# Passage provided
The oldest stories of Genesis were written in an era in which there was very little, if any, knowledge of how primitive human beings lived during prehistoric times. They could not even begin to know how and when the different technological advances of humanity had occurred. We have acquired this knowledge only during the last few hundred years with the flourishing of modern archeology, anthropology and paleontology.

Changes and progress in those times were so slow in coming that a person, a family and even several generations, could live without seeing or experiencing any significant change in their way of life. What they saw as children was still there, virtually unchanged, in their old age. As things didn’t change much in their lifetime, they must have thought that their ancestors lived in ways very similar to theirs.

The first biblical family described in Genesis fits the characteristics of the families living at the time the story was created; probably during a time after the Israelites had arrived or had already settled in Canaan.

NOTES

  1. J.C. Davis, The Human History: Our History from the Stone Age to Today (New York: Harper Collins Publishers, 1st Ed., 1989) pp. 1-2.

# Data records
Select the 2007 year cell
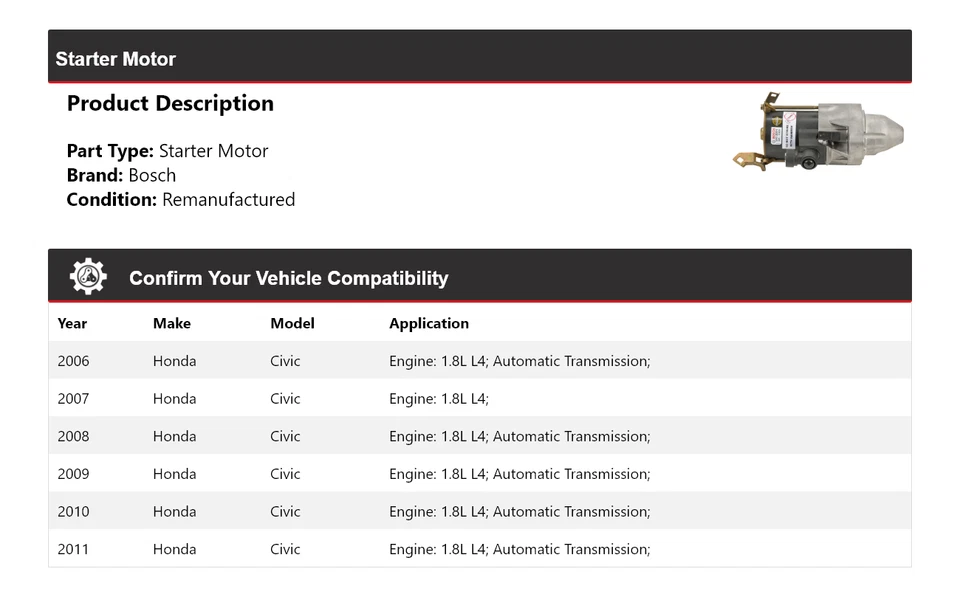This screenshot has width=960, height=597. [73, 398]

==

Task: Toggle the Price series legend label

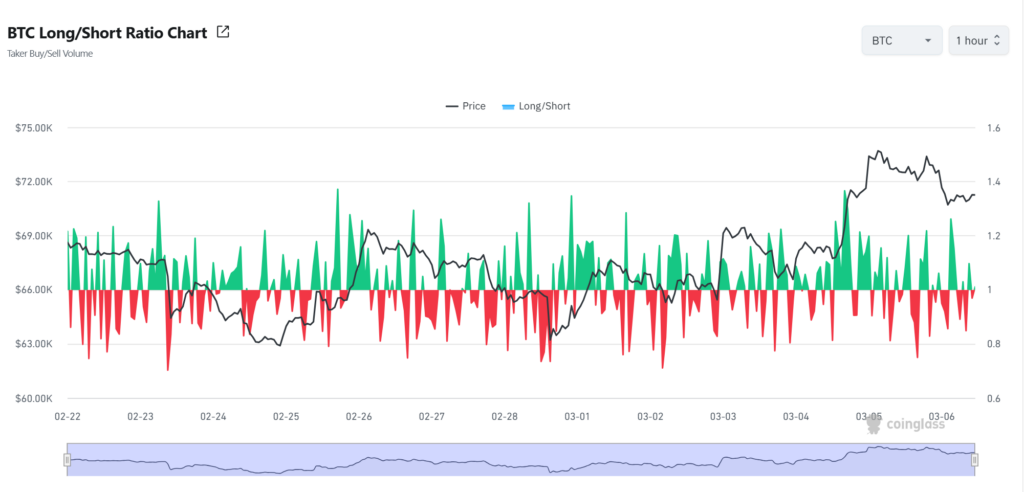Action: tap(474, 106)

# Exercise instructions
- A) In the Genesis passage, copy word for word the part that opens with the words containing "Changes and progress" and closes with "settled in Canaan.".
- B) Decide whether each statement agrees with the Genesis passage. Answer yes or no for each one, and quote the deciding words.
(i) The oldest stories of Genesis were written at a time when much was known about how prehistoric humans lived.
(ii) Knowledge of how humanity's technological advances occurred came only in the last few hundred years.
(iii) The first biblical family in Genesis fits the characteristics of families living when the story was created.
- C) According to the Genesis passage, the flourishing of which fields brought the knowledge of prehistoric life?

# Solutions to each task
- A)
Changes and progress in those times were so slow in coming that a person, a family and even several generations, could live without seeing or experiencing any significant change in their way of life. What they saw as children was still there, virtually unchanged, in their old age. As things didn’t change much in their lifetime, they must have thought that their ancestors lived in ways very similar to theirs.

The first biblical family described in Genesis fits the characteristics of the families living at the time the story was created; probably during a time after the Israelites had arrived or had already settled in Canaan.

- B)
(i) No: "there was very little, if any, knowledge of how primitive human beings lived during prehistoric times."
(ii) Yes: "We have acquired this knowledge only during the last few hundred years."
(iii) Yes: "The first biblical family described in Genesis fits the characteristics of the families living at the time the story was created."

- C) Modern archeology, anthropology and paleontology.